- Aim of the exercise
Where in the data below does the word "QRIS" appear? Copy each line that holds it.

- Records for this task

*** Block opens ***

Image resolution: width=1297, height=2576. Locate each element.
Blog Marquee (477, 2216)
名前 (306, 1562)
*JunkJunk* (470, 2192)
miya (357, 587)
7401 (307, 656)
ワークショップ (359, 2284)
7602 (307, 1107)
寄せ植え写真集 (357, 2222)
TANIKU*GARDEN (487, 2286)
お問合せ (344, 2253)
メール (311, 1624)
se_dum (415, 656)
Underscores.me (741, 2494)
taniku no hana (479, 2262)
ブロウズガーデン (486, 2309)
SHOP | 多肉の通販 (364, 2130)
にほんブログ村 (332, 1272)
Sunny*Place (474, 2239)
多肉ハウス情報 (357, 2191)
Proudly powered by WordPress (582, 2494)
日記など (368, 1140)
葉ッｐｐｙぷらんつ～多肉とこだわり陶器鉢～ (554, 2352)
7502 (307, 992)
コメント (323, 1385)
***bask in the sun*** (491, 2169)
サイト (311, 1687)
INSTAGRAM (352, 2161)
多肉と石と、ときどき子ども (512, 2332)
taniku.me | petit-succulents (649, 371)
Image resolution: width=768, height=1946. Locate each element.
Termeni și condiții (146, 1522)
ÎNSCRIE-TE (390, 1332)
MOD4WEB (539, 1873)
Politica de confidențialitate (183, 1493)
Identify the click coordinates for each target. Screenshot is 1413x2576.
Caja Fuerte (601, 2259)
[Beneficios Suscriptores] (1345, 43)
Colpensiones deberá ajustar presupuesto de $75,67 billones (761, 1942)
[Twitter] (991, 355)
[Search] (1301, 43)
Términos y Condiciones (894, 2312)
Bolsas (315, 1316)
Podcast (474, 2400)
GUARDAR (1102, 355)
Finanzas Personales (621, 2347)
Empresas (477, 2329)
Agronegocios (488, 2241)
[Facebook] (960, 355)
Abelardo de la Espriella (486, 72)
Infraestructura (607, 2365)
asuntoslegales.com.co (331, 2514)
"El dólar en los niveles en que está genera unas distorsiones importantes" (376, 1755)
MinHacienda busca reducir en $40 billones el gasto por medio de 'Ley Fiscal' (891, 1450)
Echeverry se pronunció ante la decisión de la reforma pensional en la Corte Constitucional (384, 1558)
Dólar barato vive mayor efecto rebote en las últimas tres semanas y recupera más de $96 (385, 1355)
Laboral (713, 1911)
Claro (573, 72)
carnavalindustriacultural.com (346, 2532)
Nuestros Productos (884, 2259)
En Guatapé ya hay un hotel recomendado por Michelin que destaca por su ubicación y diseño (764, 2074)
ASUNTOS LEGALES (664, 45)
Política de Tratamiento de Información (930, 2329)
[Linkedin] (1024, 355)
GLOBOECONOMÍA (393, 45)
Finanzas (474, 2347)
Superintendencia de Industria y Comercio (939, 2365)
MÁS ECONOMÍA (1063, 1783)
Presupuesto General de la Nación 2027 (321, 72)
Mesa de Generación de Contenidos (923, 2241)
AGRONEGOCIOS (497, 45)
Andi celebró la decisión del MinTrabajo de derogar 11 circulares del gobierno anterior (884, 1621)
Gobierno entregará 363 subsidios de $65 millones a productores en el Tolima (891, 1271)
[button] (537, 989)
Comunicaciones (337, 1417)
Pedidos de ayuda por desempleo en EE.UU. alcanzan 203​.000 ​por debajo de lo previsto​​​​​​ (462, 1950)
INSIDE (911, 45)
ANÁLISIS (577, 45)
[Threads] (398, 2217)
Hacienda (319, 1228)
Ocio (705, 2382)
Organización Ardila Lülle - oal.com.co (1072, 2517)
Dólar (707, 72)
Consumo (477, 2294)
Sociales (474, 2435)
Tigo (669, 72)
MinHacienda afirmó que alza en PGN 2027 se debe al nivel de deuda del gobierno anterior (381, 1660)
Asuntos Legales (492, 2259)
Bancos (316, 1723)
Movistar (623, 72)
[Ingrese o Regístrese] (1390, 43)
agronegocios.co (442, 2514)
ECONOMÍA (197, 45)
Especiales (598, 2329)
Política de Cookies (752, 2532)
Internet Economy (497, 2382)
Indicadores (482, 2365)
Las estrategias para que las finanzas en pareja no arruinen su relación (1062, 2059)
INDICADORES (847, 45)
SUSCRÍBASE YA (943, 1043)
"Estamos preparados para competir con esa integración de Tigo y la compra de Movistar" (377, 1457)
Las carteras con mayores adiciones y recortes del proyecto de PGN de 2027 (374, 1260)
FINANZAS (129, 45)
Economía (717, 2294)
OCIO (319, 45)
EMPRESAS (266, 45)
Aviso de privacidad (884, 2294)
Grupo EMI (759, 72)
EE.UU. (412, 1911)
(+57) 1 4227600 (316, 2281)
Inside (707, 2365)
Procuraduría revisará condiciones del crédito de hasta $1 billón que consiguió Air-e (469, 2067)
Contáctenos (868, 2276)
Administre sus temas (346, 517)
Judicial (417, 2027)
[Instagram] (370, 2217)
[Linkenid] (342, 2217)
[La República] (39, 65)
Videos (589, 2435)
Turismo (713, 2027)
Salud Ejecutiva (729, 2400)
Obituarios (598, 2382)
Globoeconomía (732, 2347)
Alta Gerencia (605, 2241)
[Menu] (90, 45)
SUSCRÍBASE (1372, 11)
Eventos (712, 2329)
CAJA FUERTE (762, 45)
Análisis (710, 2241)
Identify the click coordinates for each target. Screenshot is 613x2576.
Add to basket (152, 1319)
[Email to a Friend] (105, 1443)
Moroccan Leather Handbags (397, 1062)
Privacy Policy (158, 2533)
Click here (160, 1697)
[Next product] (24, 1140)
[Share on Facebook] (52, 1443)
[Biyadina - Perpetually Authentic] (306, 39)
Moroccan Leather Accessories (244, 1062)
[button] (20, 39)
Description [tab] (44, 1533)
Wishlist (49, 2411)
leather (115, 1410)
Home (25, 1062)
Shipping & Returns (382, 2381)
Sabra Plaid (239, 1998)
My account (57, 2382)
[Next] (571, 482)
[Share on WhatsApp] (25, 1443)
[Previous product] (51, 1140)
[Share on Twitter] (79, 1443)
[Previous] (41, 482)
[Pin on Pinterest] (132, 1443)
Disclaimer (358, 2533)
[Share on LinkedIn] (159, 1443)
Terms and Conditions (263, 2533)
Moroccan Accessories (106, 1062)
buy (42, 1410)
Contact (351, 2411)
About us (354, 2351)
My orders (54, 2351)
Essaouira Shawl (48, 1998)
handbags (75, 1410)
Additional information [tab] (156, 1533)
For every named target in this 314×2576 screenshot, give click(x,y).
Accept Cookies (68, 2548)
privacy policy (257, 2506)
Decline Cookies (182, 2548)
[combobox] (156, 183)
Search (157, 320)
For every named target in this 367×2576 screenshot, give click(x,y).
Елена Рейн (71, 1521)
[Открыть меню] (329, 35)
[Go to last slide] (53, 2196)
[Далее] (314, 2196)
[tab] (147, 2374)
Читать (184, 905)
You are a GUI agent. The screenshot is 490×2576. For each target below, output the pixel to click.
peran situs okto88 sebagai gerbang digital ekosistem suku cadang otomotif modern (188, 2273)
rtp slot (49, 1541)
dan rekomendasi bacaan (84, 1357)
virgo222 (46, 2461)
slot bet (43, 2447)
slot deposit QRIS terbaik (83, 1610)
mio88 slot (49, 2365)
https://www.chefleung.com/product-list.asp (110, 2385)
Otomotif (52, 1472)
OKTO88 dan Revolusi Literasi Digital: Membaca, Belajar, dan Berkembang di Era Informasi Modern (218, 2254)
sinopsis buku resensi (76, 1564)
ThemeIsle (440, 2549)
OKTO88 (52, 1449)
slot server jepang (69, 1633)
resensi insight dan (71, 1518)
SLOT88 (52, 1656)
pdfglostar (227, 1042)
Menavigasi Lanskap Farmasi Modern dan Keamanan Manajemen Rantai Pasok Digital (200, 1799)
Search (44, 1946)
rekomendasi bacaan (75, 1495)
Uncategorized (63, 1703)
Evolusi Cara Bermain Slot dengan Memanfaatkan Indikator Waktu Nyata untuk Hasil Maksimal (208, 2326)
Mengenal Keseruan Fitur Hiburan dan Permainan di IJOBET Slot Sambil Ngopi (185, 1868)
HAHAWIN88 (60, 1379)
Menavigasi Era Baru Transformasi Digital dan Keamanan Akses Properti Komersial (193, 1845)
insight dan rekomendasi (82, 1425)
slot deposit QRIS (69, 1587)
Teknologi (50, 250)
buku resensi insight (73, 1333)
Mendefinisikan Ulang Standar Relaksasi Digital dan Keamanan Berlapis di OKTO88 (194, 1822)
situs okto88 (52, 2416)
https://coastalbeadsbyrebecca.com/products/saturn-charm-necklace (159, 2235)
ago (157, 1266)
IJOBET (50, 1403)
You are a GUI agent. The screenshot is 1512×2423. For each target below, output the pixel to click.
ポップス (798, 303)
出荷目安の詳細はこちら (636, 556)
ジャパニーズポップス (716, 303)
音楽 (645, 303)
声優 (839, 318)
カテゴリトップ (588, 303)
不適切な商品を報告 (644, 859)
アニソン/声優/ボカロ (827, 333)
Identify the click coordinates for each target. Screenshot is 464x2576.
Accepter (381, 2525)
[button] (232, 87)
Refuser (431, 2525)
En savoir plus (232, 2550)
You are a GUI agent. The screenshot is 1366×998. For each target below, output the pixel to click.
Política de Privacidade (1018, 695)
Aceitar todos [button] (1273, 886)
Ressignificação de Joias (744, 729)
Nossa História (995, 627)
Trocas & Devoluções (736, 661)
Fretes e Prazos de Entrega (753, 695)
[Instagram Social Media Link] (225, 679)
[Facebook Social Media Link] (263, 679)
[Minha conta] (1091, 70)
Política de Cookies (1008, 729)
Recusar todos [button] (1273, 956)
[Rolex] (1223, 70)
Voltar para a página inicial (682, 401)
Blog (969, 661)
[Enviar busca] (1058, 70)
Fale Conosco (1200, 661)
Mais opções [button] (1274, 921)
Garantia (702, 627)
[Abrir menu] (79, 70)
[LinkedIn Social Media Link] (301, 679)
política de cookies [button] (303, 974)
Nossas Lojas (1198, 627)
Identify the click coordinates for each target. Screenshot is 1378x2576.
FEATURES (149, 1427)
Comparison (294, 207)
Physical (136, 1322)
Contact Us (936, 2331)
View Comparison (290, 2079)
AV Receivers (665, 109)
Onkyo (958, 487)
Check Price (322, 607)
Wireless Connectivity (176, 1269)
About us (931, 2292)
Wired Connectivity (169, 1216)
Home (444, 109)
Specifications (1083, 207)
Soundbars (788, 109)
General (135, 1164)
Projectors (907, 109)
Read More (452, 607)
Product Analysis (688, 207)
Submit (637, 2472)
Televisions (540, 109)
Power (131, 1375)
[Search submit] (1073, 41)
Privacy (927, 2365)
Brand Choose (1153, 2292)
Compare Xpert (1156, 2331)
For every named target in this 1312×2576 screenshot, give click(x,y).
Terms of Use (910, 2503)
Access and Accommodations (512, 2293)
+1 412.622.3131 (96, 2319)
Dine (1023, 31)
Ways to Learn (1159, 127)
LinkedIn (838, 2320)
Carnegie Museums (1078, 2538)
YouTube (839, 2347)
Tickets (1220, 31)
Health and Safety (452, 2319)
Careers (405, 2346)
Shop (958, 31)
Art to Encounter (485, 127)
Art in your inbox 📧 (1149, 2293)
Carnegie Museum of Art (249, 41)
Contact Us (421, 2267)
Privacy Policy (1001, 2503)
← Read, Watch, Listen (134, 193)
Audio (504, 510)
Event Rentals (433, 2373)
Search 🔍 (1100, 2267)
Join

*** Block closes ***

- Solved exercise
slot deposit QRIS terbaik (83, 1610)
slot deposit QRIS (69, 1587)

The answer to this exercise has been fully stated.